On Feb. 3, L.A. officials met the International Olympic Committee’s formal bid deadline, throwing their hat into the ring with Paris and Budapest. The vote to determine the 2024 host city won’t come until the IOC’s September meeting in Lima, Peru. But already, in response to Trump targeting of seven Muslim-majority countries, Iran has uninvited American athletes to a world wrestling competition it is hosting this month. That is a dramatic reversal in U.S.-Iran relations in that sport, which have been exceptionally warm for years in spite of the lack of diplomatic ties between the countries.
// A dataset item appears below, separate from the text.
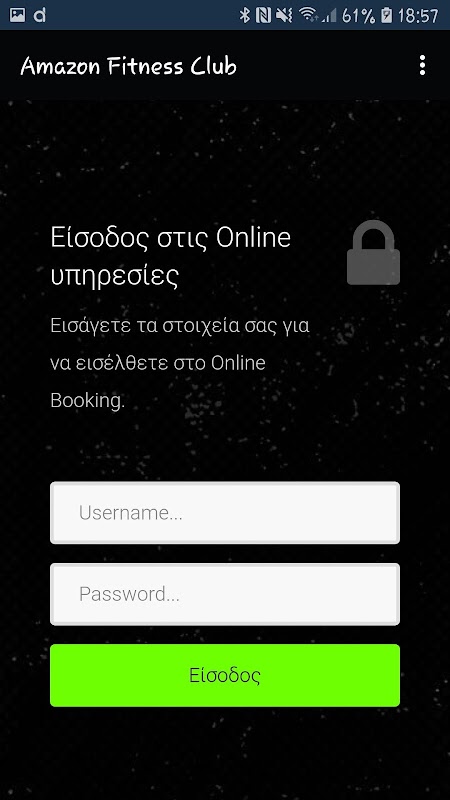Tap the Amazon Fitness Club title
This screenshot has width=450, height=800.
(x=129, y=66)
The U.S. Olympic Committee, furthermore, is bracing for disruptions in other international competitions as a result of Trump’s executive order.
Naturally, LA2024 bid chairman Casey Wasserman is trotting out the old argument that sports and politics don’t mix, that the “power of the [Olympic] movement…[is]…to unite the world through sport, not politics,” and that his group will be “judged on the merits of our bid, not on politics” by the IOC.
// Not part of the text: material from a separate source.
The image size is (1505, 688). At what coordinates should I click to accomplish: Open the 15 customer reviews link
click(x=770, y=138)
The L.A. proposal makes a point of highlighting that it is “a city full of creative energy and extraordinarily united—not separated—by its breathtaking cultural diversity.” But neither that, nor Trump’s recent radio appearance claiming he “would love to see the Olympics go to Los Angeles,” plays nearly as well as French prime minister Bernard Cazeneuve’s words, during a Paris bid press conference shortly after a man was caught wielding machetes at the Louvre, that his country prefers to “build bridges, not walls.”
L.A. mayor Eric Garcetti had warned last summer that if Trump were elected president, it could have a disastrous effect on his city’s Olympic chances. And, in a statement issued after Trump’s Jan. 27 announcement of his travel ban, Garcetti said such an action “only fans the flames of hatred that those who wish us harm seek to spread.”
Having covered the Games 11 times, I consider myself an Olympic patriot, with a belief in the possibilities of fellowship through global sport. The Games really do (at least temporarily) put small dents into nationalistic and cultural differences, even though so much about the event is thoroughly political, with all the flags and medal counts.
So I side with Olympic poohbahs who balk at rewarding the politics of exclusion. In the 2005 IOC vote for the 2012 Games, when New York City was one in a murderer’s row of seductive candidates alongside London, Paris, Madrid and Moscow, one of the boosts for eventual winner London was the support it had gotten from the Muslim Council of Britain, representing 400 Muslim organizations.
When that vote was taken in Singapore, British prime minister Tony Blair, French president Jacques Chirac and Spanish prime minister Jose Luis Rodriguez Zapatero all attended to schmooze with the IOC, but George W. Bush stayed away. Wisely, I’d say.
Now, the USOC is attempting to dance around the Trump us-against-everybody mindset by proclaiming that, “Like the United States, the Olympic Movement was founded based upon principles of diversity and inclusion, on opportunity and overcoming adversity. As the steward of the Olympic Movement in the United States, we embrace those values. We also acknowledge the difficult task of providing for safety and security of a nation. It is our sincere hope that the executive order as implemented will appropriately recognize the values on which our nation, as well as the Olympic Movement, were founded.”